Vera hatte das ungute Gefühl, etwas zu vergessen; es schien noch eine Frage zu geben, die sie eigentlich stellen sollte. Einen Moment lang blieben sie einfach sitzen und sahen einander an. Vera überlegte, ob sie die Blumen erwähnen sollte, die in der Badewanne schwammen, als Lukes Leiche gefunden wurde – vielleicht hatte das ja eine Bedeutung für ihn? Andererseits war es ihnen bisher gelungen, dieses Detail aus der Berichterstattung herauszuhalten, und sie wollte auch weiterhin vermeiden, dass die Öffentlichkeit davon erfuhr. So schob sie ihm schließlich ohne ein weiteres Wort wieder das Päckchen Zigaretten hin. Sie wartete, bis er es in die Tasche seiner Jeans geschoben hatte, dann öffnete sie die Tür und rief dem Wärter zu: «Wir wären dann fertig hier.»

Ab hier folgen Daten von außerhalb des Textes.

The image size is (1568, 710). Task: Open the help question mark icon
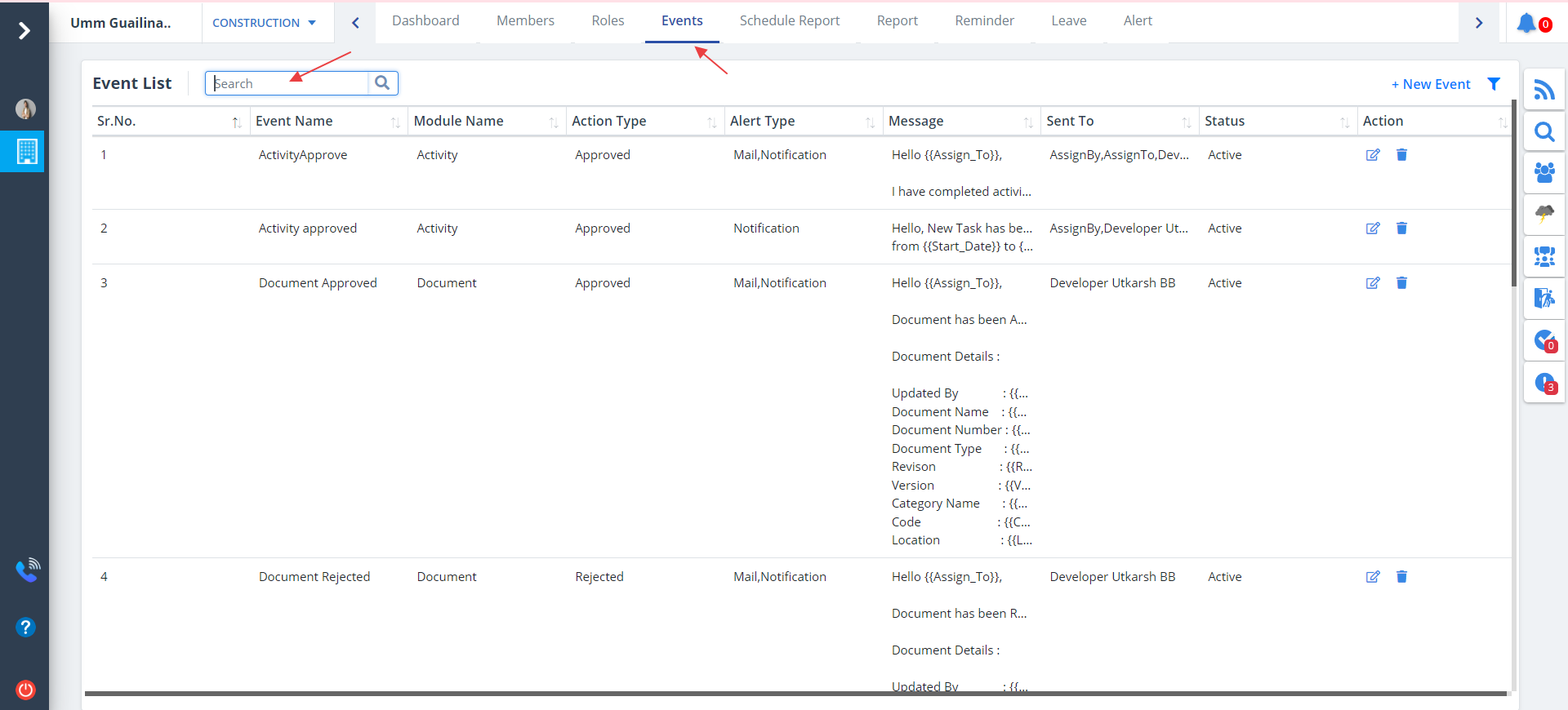[x=25, y=627]
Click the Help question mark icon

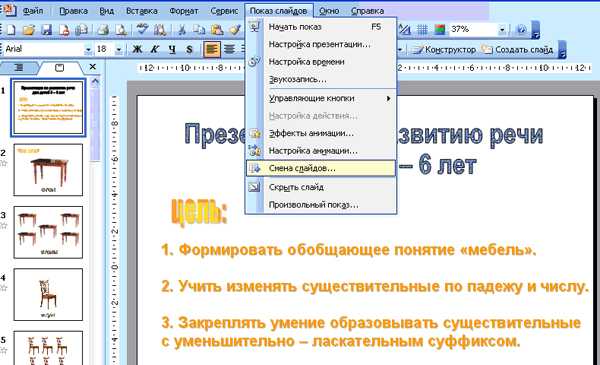click(522, 29)
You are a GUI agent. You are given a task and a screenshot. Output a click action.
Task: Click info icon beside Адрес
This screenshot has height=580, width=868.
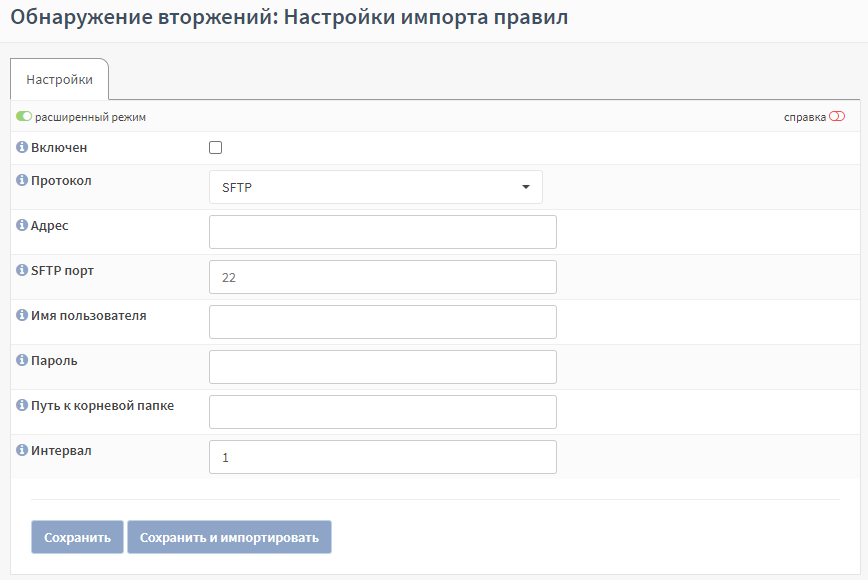click(x=22, y=225)
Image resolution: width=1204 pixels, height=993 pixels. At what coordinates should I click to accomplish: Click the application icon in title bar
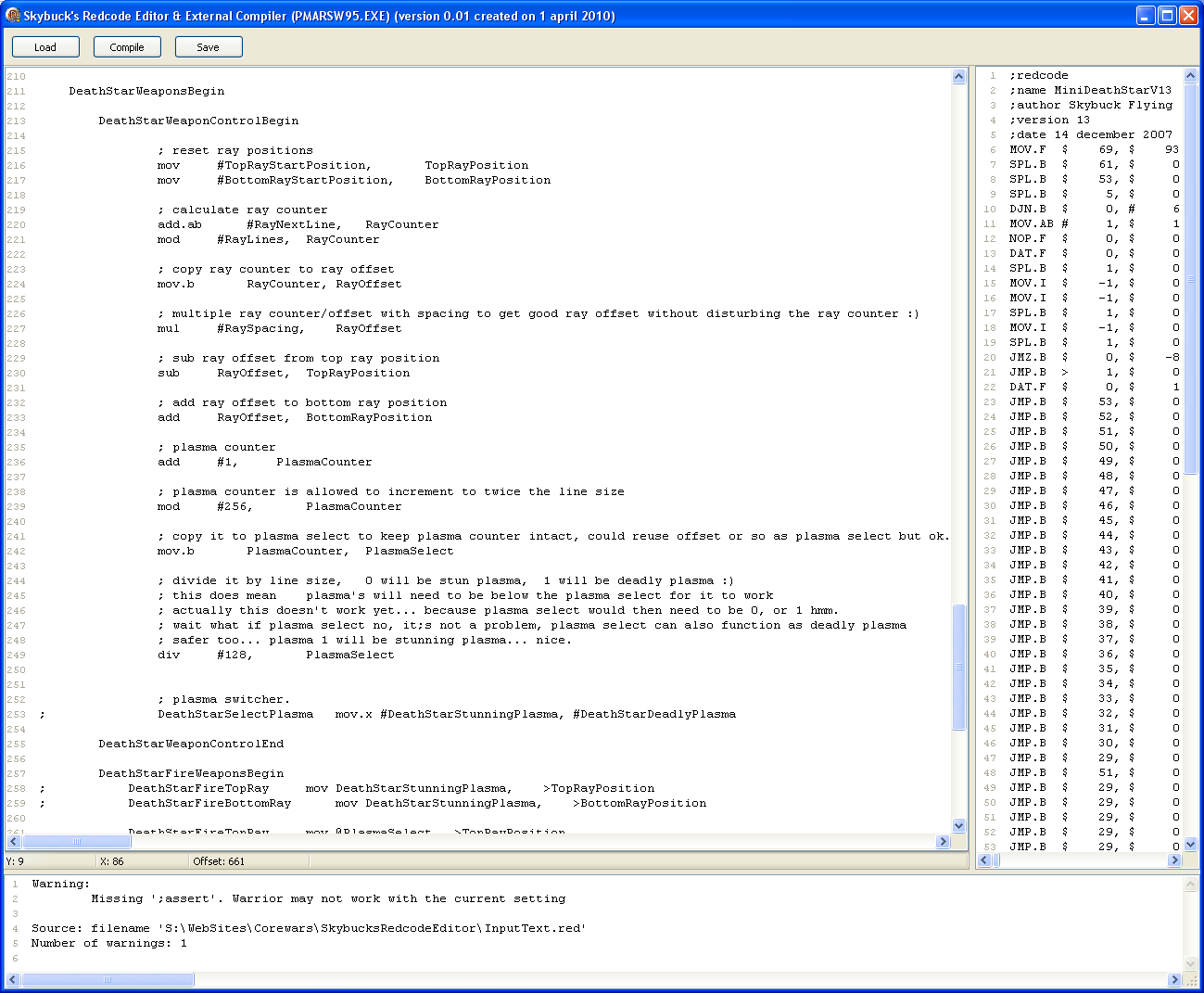(12, 16)
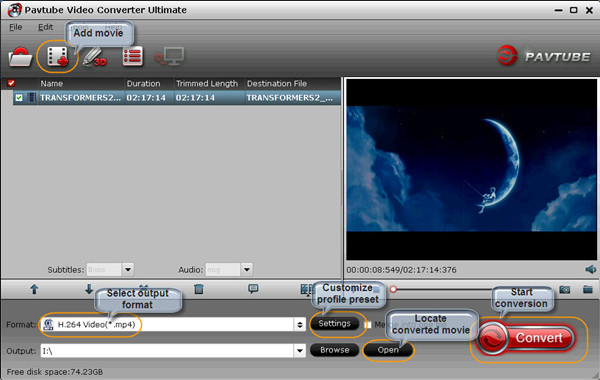Uncheck the TRANSFORMERS2 file checkbox
600x380 pixels.
click(x=19, y=98)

Als sie vor dem Tor darauf wartete, hinausgelassen zu werden, versuchte sie, sich Sharps Gesicht noch einmal zu vergegenwärtigen, einen Ausdruck darin zu finden, den sie hätte entschlüsseln sollen, eine Botschaft, die er ihr vielleicht übermitteln wollte. Doch es gelang ihr nicht. Sie konnte sich nur ganz verschwommen an seine Züge erinnern. Sie war sich nicht einmal sicher, ob sie ihn bei einer Gegenüberstellung erkannt hätte.
Ihr Handy hatte sie ausgeschaltet, ehe sie es beim Pförtner deponiert hatte. Auf dem Weg zum Wagen schaltete sie es wieder ein. Keine neuen Nachrichten, keine verpassten Anrufe. Seit der Nacht, in der Luke gestorben war, waren sie keinen Schritt weitergekommen. Vera hatte im Schatten geparkt, und die Sonne stand inzwischen tiefer. Sie schaltete die Klimaanlage ein und öffnete alle Fenster.
Je weiter sie sich von der Küste entfernte, desto weniger Verkehr war auf der Straße, und als sie in die Berge hinauffuhr, spürte sie, wie sich ihre Laune besserte. Zu Hause wartete ein Kühlschrank voller Bier, und morgen würde sie sich frisch und ausgeruht den weiteren Ermittlungen widmen.
Das Handy klingelte, als sie gerade vor dem alten Stationsvorsteherhaus hielt. Beim ersten Mal hatte sie es gar nicht gehört, weil gerade der Zug Richtung Edinburgh vorbeidonnerte. Kein Great-North-Eastern-Zug, sondern einer von Virgin. Ein roter Blitz. Als der Zug vorbei war, klingelte ihr Handy wieder.